Un photographe de l'AFP présent sur les lieux de l'attaque, qui a touché le front de mer de cette ville côtière, a vu des flammes s'élever d'un café aux vitres brisées qui jonchaient la chaussée.

Les pompiers s'efforçaient d'éteindre l'incendie tandis que l'armée bouclait le secteur. Des voitures stationnées à proximité ont également été endommagées.

"Nous avons été informés d'une frappe sur la route du front de mer à Saïda. Nous avons envoyé deux équipes, mais celles-ci ont demandé des renforts en raison du nombre élevé de victimes", a indiqué à l'AFP Louay Sabeh, secouriste au sein d'une association locale.
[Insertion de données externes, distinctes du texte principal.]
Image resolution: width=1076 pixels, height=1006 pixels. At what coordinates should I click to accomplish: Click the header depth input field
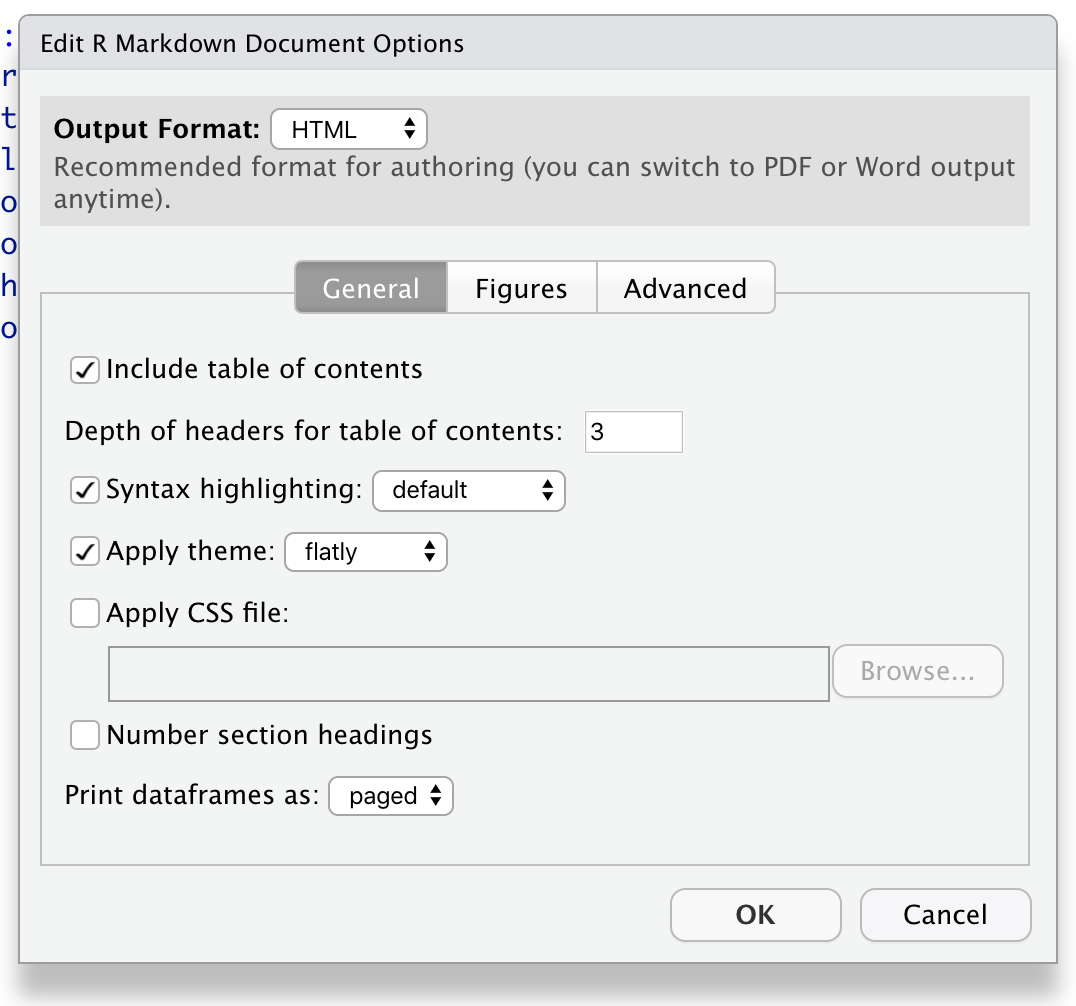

Les équipes de secours ont transporté au moins six blessés depuis les lieux de l'attaque, a-t-il précisé.

Cette frappe est survenue peu avant que le Premier ministre pakistanais Shehbaz Sharif affirme que les Etats-Unis, l'Iran et leurs alliés avaient accepté un cessez-le-feu de deux semaines "partout", y compris au Liban.

Le Pakistan a joué le rôle de médiateur entre les Etats-Unis et l'Iran dans le but de mettre fin à plus de cinq semaines de guerre au Moyen-Orient.